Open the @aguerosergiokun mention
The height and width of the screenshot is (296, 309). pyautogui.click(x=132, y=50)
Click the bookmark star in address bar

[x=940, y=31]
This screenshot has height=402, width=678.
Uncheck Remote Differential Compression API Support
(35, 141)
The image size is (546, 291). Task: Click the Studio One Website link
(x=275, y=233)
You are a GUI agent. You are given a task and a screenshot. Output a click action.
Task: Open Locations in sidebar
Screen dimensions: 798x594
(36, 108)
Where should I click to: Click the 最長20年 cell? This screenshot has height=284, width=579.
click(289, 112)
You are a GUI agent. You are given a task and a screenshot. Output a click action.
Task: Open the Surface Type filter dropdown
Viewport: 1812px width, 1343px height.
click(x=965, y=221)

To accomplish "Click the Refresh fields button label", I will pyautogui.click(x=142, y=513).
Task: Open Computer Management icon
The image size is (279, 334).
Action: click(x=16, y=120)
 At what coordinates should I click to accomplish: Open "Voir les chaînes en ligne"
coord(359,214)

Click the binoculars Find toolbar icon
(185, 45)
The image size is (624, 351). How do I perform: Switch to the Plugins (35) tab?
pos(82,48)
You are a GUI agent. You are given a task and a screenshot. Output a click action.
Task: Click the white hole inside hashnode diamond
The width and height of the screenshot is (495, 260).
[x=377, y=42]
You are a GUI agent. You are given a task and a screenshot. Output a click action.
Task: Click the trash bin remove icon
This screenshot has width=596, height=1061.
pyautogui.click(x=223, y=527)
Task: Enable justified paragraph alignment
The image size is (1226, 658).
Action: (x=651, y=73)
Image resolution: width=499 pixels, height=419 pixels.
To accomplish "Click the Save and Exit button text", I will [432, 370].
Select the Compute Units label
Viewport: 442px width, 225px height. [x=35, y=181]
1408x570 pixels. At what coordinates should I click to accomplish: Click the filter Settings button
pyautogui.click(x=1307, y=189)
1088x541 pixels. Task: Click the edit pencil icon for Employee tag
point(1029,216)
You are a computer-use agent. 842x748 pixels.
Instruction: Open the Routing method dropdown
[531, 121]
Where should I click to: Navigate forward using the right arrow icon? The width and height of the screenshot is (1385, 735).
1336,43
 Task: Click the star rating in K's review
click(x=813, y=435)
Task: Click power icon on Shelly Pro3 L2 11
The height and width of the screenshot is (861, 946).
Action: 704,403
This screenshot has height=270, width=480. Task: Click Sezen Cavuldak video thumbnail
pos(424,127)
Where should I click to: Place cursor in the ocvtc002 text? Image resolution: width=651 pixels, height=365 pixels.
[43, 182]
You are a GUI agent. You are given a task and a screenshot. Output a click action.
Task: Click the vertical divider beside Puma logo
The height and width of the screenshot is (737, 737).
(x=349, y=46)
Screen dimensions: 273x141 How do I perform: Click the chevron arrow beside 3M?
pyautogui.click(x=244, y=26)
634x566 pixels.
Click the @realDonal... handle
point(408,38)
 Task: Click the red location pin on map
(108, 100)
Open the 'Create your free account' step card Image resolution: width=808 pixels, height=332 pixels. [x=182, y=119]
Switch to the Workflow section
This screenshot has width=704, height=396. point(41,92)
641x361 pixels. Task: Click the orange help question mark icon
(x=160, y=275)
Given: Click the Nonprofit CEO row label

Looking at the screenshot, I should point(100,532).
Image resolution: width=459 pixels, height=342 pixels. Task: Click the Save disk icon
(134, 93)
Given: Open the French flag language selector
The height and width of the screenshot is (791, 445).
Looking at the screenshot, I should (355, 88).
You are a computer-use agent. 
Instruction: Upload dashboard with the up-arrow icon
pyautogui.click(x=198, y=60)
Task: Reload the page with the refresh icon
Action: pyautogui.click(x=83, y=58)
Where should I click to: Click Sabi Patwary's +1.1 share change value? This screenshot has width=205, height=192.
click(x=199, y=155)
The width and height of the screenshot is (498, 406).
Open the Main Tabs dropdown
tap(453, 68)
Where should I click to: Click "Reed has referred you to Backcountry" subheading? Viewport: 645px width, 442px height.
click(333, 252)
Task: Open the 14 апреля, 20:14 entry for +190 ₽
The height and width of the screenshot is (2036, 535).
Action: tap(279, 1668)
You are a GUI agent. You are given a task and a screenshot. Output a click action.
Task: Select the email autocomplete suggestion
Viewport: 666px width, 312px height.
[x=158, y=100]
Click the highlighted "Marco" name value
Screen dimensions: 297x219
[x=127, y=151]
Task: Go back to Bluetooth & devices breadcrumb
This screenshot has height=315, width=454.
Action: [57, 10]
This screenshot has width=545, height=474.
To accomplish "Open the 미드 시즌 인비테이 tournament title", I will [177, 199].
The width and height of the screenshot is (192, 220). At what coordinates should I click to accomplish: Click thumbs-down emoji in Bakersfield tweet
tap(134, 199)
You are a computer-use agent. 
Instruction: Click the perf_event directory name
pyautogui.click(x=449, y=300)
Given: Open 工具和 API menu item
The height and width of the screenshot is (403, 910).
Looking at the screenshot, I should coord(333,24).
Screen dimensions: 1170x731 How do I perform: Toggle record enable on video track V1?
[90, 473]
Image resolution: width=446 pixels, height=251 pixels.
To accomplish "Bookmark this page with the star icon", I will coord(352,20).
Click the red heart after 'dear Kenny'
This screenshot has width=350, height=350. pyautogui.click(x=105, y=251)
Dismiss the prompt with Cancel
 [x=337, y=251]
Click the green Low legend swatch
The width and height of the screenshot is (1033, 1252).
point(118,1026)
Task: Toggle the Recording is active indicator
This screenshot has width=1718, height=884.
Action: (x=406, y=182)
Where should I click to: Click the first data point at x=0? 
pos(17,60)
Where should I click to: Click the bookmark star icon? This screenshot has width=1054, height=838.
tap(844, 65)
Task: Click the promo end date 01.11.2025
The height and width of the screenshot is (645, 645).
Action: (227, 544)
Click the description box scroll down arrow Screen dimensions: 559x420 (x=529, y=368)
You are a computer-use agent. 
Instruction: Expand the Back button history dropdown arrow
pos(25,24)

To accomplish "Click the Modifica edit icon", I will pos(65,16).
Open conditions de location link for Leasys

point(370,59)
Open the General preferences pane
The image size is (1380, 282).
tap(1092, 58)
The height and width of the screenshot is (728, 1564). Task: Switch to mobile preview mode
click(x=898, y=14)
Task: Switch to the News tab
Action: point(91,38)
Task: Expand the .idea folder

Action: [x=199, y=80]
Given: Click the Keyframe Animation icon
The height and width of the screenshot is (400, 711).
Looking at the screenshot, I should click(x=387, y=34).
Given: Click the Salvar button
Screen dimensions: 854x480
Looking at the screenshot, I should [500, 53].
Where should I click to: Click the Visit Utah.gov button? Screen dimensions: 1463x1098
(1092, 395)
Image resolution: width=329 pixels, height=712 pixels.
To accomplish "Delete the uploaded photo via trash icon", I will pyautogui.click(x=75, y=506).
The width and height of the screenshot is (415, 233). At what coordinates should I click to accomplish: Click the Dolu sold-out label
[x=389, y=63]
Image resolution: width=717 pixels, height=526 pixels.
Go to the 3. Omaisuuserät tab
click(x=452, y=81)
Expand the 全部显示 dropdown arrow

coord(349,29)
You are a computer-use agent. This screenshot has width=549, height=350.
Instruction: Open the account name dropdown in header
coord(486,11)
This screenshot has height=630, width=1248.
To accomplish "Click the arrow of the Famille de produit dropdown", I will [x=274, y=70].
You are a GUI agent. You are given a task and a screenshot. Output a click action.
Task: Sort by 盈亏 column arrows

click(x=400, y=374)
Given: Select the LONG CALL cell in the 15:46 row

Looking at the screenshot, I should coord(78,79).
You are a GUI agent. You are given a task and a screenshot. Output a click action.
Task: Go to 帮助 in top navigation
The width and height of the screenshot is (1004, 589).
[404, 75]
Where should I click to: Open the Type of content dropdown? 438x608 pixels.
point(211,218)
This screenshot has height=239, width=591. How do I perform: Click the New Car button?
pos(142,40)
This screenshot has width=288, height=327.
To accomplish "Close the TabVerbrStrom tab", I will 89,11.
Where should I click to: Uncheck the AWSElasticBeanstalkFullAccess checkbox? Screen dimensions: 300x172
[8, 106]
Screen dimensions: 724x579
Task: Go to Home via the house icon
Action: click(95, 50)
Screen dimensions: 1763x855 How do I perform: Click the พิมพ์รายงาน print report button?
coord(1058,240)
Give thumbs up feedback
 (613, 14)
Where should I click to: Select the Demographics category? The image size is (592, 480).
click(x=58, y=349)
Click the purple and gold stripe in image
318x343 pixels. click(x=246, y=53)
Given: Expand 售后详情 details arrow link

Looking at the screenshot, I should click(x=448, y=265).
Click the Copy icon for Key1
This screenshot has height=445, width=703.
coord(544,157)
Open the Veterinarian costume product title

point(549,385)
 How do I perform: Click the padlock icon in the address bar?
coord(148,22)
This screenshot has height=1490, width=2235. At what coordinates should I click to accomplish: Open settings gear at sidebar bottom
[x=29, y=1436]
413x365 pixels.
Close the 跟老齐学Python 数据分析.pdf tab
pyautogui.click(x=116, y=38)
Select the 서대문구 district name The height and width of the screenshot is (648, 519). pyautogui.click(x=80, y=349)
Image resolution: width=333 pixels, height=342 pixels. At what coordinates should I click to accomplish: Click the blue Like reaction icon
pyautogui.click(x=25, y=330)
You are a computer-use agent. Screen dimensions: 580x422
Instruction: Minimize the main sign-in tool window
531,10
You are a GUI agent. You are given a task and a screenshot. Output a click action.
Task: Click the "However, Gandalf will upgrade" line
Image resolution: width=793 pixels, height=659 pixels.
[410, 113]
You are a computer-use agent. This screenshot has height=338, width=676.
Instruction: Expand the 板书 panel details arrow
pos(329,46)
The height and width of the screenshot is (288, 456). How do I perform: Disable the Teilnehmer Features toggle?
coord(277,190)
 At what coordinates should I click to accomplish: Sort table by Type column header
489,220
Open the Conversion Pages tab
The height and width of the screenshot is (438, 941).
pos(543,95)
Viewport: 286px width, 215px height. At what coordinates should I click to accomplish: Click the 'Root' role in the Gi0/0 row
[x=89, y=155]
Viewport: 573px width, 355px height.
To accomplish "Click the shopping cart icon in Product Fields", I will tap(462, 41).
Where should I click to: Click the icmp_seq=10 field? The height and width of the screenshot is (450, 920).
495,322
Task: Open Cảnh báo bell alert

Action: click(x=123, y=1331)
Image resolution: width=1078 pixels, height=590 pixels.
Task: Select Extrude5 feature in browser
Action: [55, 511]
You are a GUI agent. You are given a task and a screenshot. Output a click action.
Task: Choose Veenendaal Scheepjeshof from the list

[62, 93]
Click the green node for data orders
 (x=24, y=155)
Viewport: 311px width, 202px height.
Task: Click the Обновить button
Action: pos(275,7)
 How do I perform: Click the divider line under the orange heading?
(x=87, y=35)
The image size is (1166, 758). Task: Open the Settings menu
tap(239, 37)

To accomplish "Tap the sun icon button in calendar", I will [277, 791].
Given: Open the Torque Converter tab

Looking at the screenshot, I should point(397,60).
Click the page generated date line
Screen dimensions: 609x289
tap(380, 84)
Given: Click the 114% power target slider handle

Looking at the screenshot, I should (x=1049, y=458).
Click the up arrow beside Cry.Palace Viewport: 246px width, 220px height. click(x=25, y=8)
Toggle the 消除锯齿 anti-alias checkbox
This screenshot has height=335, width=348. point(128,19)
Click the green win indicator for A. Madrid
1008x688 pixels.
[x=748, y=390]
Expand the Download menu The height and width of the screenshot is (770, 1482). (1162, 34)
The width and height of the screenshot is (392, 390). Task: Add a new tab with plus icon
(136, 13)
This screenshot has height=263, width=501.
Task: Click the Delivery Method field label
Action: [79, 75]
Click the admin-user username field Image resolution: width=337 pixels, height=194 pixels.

____

PROBLEM STATEMENT: Repeat the listing word for word from the line containing "Where should I click to: Navigate" up to and including the line containing "This screenshot has width=704, height=396.".

WRITTEN ANSWER:
Where should I click to: Navigate forward using the right arrow icon? The width and height of the screenshot is (1385, 735).
1336,43
 Task: Click the star rating in K's review
click(x=813, y=435)
Task: Click power icon on Shelly Pro3 L2 11
The height and width of the screenshot is (861, 946).
Action: 704,403
This screenshot has height=270, width=480. Task: Click Sezen Cavuldak video thumbnail
pos(424,127)
Where should I click to: Place cursor in the ocvtc002 text? Image resolution: width=651 pixels, height=365 pixels.
[43, 182]
You are a GUI agent. You are given a task and a screenshot. Output a click action.
Task: Click the vertical divider beside Puma logo
The height and width of the screenshot is (737, 737).
(x=349, y=46)
Screen dimensions: 273x141 How do I perform: Click the chevron arrow beside 3M?
pyautogui.click(x=244, y=26)
634x566 pixels.
Click the @realDonal... handle
point(408,38)
 Task: Click the red location pin on map
(108, 100)
Open the 'Create your free account' step card Image resolution: width=808 pixels, height=332 pixels. [x=182, y=119]
Switch to the Workflow section
This screenshot has width=704, height=396. point(41,92)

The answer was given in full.